Stated task =>
Format the following lines as a JSON list of strings, one string per line, omitting blank lines.

--- Start of Raw records ---

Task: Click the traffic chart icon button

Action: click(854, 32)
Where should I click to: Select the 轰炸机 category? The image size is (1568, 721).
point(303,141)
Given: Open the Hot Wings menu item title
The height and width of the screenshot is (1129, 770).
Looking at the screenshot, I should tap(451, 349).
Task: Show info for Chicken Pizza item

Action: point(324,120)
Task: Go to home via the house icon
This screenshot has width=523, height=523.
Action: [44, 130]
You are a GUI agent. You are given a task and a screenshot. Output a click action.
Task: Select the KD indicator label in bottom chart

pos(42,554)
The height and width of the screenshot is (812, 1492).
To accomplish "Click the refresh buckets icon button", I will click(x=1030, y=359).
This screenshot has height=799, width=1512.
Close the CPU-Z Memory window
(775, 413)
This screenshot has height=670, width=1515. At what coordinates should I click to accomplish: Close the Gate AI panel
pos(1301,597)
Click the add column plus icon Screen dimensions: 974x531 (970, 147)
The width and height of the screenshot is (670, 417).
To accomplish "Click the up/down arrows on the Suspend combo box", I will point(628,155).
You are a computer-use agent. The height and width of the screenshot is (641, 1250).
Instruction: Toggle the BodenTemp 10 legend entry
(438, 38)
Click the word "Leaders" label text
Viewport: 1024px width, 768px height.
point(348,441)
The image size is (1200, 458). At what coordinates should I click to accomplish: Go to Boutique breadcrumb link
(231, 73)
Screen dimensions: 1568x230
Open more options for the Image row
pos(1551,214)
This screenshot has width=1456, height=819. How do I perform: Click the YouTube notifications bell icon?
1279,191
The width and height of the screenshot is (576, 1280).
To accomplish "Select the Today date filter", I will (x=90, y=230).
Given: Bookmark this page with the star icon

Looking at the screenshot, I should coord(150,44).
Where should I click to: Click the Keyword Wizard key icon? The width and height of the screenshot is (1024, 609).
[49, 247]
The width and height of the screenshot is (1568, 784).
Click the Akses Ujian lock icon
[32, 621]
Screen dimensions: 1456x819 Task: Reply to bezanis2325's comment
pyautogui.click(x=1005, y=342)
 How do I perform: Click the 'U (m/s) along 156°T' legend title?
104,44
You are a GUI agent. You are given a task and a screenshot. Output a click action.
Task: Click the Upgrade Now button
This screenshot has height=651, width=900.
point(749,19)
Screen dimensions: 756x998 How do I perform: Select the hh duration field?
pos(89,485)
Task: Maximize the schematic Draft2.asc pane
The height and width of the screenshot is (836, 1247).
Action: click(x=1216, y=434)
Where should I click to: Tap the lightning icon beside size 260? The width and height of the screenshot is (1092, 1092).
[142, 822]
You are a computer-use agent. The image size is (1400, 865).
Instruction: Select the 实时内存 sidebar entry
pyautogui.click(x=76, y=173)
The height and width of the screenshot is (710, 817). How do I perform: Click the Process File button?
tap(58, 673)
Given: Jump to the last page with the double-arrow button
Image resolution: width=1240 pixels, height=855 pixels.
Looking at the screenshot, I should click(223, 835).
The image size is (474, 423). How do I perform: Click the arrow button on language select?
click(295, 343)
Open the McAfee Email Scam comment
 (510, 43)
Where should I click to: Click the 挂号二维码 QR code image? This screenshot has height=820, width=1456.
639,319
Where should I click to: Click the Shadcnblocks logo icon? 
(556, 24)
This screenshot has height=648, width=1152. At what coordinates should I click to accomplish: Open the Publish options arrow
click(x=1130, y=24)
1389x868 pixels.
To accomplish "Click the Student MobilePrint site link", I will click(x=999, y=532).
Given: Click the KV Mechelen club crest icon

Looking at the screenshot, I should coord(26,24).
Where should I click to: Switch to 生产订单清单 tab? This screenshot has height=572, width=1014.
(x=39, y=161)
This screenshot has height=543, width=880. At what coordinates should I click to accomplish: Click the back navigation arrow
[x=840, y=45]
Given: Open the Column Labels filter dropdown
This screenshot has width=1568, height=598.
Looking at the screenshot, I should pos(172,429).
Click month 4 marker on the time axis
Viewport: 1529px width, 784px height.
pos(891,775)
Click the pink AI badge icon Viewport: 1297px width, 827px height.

--- End of Raw records ---

Full solution =>
[
  "Task: Click the traffic chart icon button",
  "Action: click(854, 32)",
  "Where should I click to: Select the 轰炸机 category? The image size is (1568, 721).",
  "point(303,141)",
  "Given: Open the Hot Wings menu item title",
  "The height and width of the screenshot is (1129, 770).",
  "Looking at the screenshot, I should tap(451, 349).",
  "Task: Show info for Chicken Pizza item",
  "Action: point(324,120)",
  "Task: Go to home via the house icon",
  "This screenshot has width=523, height=523.",
  "Action: [44, 130]",
  "You are a GUI agent. You are given a task and a screenshot. Output a click action.",
  "Task: Select the KD indicator label in bottom chart",
  "pos(42,554)",
  "The height and width of the screenshot is (812, 1492).",
  "To accomplish \"Click the refresh buckets icon button\", I will click(x=1030, y=359).",
  "This screenshot has height=799, width=1512.",
  "Close the CPU-Z Memory window",
  "(775, 413)",
  "This screenshot has height=670, width=1515. At what coordinates should I click to accomplish: Close the Gate AI panel",
  "pos(1301,597)",
  "Click the add column plus icon Screen dimensions: 974x531 (970, 147)",
  "The width and height of the screenshot is (670, 417).",
  "To accomplish \"Click the up/down arrows on the Suspend combo box\", I will point(628,155).",
  "You are a computer-use agent. The height and width of the screenshot is (641, 1250).",
  "Instruction: Toggle the BodenTemp 10 legend entry",
  "(438, 38)",
  "Click the word \"Leaders\" label text",
  "Viewport: 1024px width, 768px height.",
  "point(348,441)",
  "The image size is (1200, 458). At what coordinates should I click to accomplish: Go to Boutique breadcrumb link",
  "(231, 73)",
  "Screen dimensions: 1568x230",
  "Open more options for the Image row",
  "pos(1551,214)",
  "This screenshot has width=1456, height=819. How do I perform: Click the YouTube notifications bell icon?",
  "1279,191",
  "The width and height of the screenshot is (576, 1280).",
  "To accomplish \"Select the Today date filter\", I will (x=90, y=230).",
  "Given: Bookmark this page with the star icon",
  "Looking at the screenshot, I should coord(150,44).",
  "Where should I click to: Click the Keyword Wizard key icon? The width and height of the screenshot is (1024, 609).",
  "[49, 247]",
  "The width and height of the screenshot is (1568, 784).",
  "Click the Akses Ujian lock icon",
  "[32, 621]",
  "Screen dimensions: 1456x819 Task: Reply to bezanis2325's comment",
  "pyautogui.click(x=1005, y=342)",
  " How do I perform: Click the 'U (m/s) along 156°T' legend title?",
  "104,44",
  "You are a GUI agent. You are given a task and a screenshot. Output a click action.",
  "Task: Click the Upgrade Now button",
  "This screenshot has height=651, width=900.",
  "point(749,19)",
  "Screen dimensions: 756x998 How do I perform: Select the hh duration field?",
  "pos(89,485)",
  "Task: Maximize the schematic Draft2.asc pane",
  "The height and width of the screenshot is (836, 1247).",
  "Action: click(x=1216, y=434)",
  "Where should I click to: Tap the lightning icon beside size 260? The width and height of the screenshot is (1092, 1092).",
  "[142, 822]",
  "You are a computer-use agent. The image size is (1400, 865).",
  "Instruction: Select the 实时内存 sidebar entry",
  "pyautogui.click(x=76, y=173)",
  "The height and width of the screenshot is (710, 817). How do I perform: Click the Process File button?",
  "tap(58, 673)",
  "Given: Jump to the last page with the double-arrow button",
  "Image resolution: width=1240 pixels, height=855 pixels.",
  "Looking at the screenshot, I should click(223, 835).",
  "The image size is (474, 423). How do I perform: Click the arrow button on language select?",
  "click(295, 343)",
  "Open the McAfee Email Scam comment",
  " (510, 43)",
  "Where should I click to: Click the 挂号二维码 QR code image? This screenshot has height=820, width=1456.",
  "639,319",
  "Where should I click to: Click the Shadcnblocks logo icon? ",
  "(556, 24)",
  "This screenshot has height=648, width=1152. At what coordinates should I click to accomplish: Open the Publish options arrow",
  "click(x=1130, y=24)",
  "1389x868 pixels.",
  "To accomplish \"Click the Student MobilePrint site link\", I will click(x=999, y=532).",
  "Given: Click the KV Mechelen club crest icon",
  "Looking at the screenshot, I should coord(26,24).",
  "Where should I click to: Switch to 生产订单清单 tab? This screenshot has height=572, width=1014.",
  "(x=39, y=161)",
  "This screenshot has height=543, width=880. At what coordinates should I click to accomplish: Click the back navigation arrow",
  "[x=840, y=45]",
  "Given: Open the Column Labels filter dropdown",
  "This screenshot has width=1568, height=598.",
  "Looking at the screenshot, I should pos(172,429).",
  "Click month 4 marker on the time axis",
  "Viewport: 1529px width, 784px height.",
  "pos(891,775)",
  "Click the pink AI badge icon Viewport: 1297px width, 827px height."
]